# Lecture 10 Introduction to Machine Learning and Linear Regression

##  Overview of the whole picture

Possible hierarchies of machine learning concepts:

- **Problems**: Supervised Learning(Regression,Classification), Unsupervised Learning (Dimension Reduction, Clustering), Reinforcement Learning (Not covered in this course)


- **Models**: 
    - (Supervised) Linear Regression, Logistic Regression, K-Nearest Neighbor (kNN) Classification/Regression, Decision Tree, Random Forest, Support Vector Machine, Ensemble Method, Neural Network...
    - (Unsupervised) K-means,Hierachical Clustering, Principle Component Analysis, Manifold Learning (MDS, IsoMap, Diffusion Map, tSNE), Auto Encoder...
    

- **Algorithms**: Gradient Descent, Stochastic Gradient Descent (SGD), Back Propagation (BP),Expectation–Maximization (EM)...
    
    
For the same **problem**, there may exist multiple **models** to discribe it. Given the specific **model**, there might be many different **algorithms** to solve it.

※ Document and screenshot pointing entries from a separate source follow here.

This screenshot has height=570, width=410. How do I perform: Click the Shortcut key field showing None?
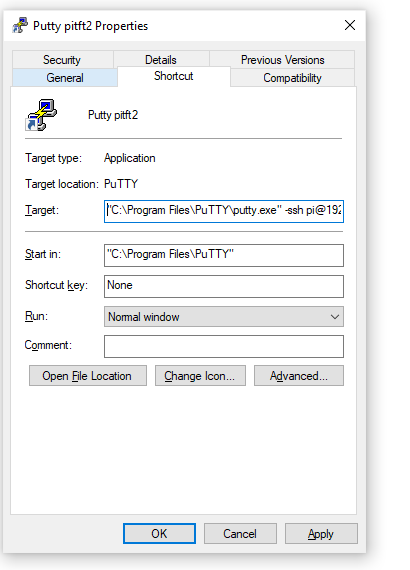tap(224, 286)
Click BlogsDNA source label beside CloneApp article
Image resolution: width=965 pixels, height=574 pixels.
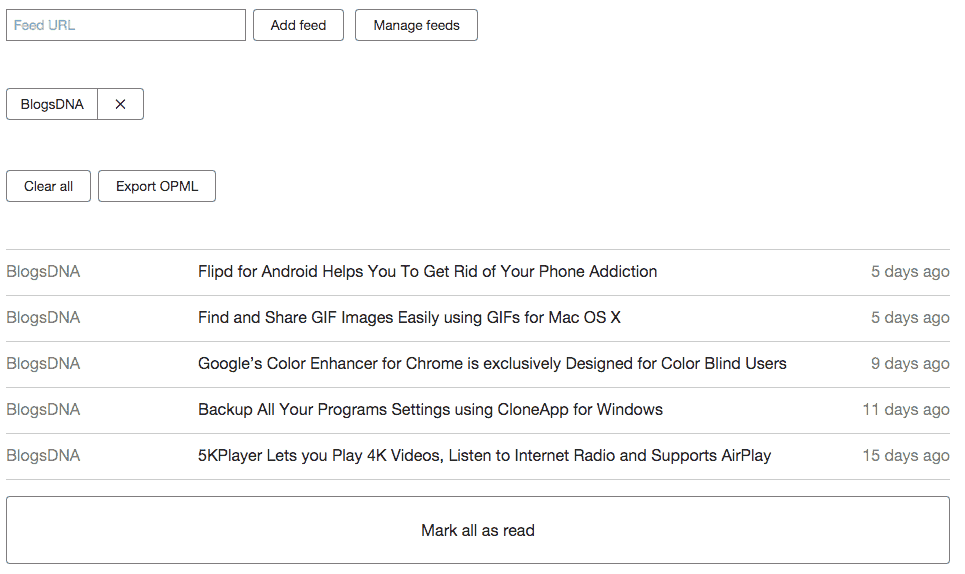coord(43,410)
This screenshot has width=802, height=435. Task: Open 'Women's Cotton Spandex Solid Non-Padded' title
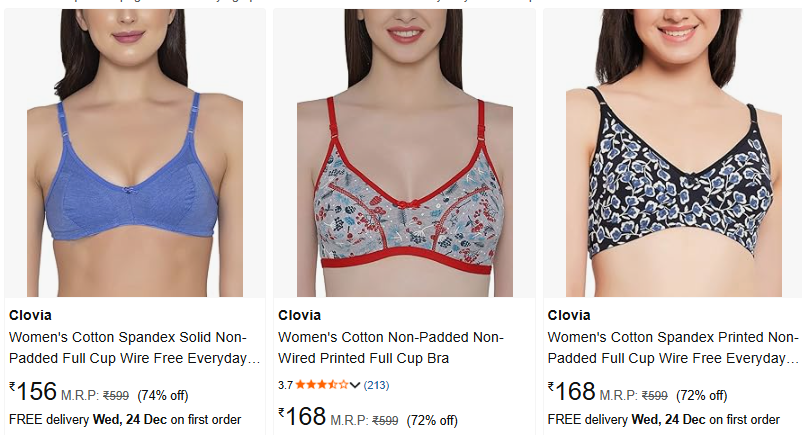135,348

Why there is so much diversity? The following two fundamental principles of machine learning may provide theoretical insights.

**[Bias-Variance Trade-off](https://towardsdatascience.com/understanding-the-bias-variance-tradeoff-165e6942b229)**: Simple models -- large bias, low variance. Complex models -- low bias, large variance

**[No Free Lunch Theorem](https://analyticsindiamag.com/what-are-the-no-free-lunch-theorems-in-data-science/#:~:text=Once%20Upon%20A%20Time,that%20they%20brought%20a%20drink)**: (in plain language) There is no one model that works best for every problem. (more quantitatively) Any two models are equivalent when their performance averaged across all possible problems. --Even true for [optimization algorithms](https://en.wikipedia.org/wiki/No_free_lunch_in_search_and_optimization).

## Linear Regression

Recall the basic task of **supervised learning**: given the *training dataset* $(x^{(i)},y^{(i)}), i= 1,2,..., N$ with $y^{(i)}\in \mathbb{R}^{q}$ (for simplicity, assume $q=1$) denotes the *labels*, the supervised learning aims to find a mapping $y\approx\mathbf{f}(x):\mathbb{R}^{p}\to\mathbb{R}$ that we can use it to make predictions on the test dataset.

### Model Setup

#### Model assumption 1: Linear Mapping Assumption.

$$y\approx\mathbf{f}(x)=\beta_{0}+\beta_{1}x_{1}+..+\beta_{p}x_{p} = \tilde{x}\beta,$$  
    $$\tilde{x}=(1,x_{1},..,x_{p})\in\mathbb{R}^{1\times (p+1)},\beta = (\beta_{0},\beta_{1},..,\beta_{p})^{T}\in\mathbb{R}^{(p+1)\times 1}.$$


Here $\beta$ is called regression coefficients, and $\beta_{0}$ specially referred to intercept. 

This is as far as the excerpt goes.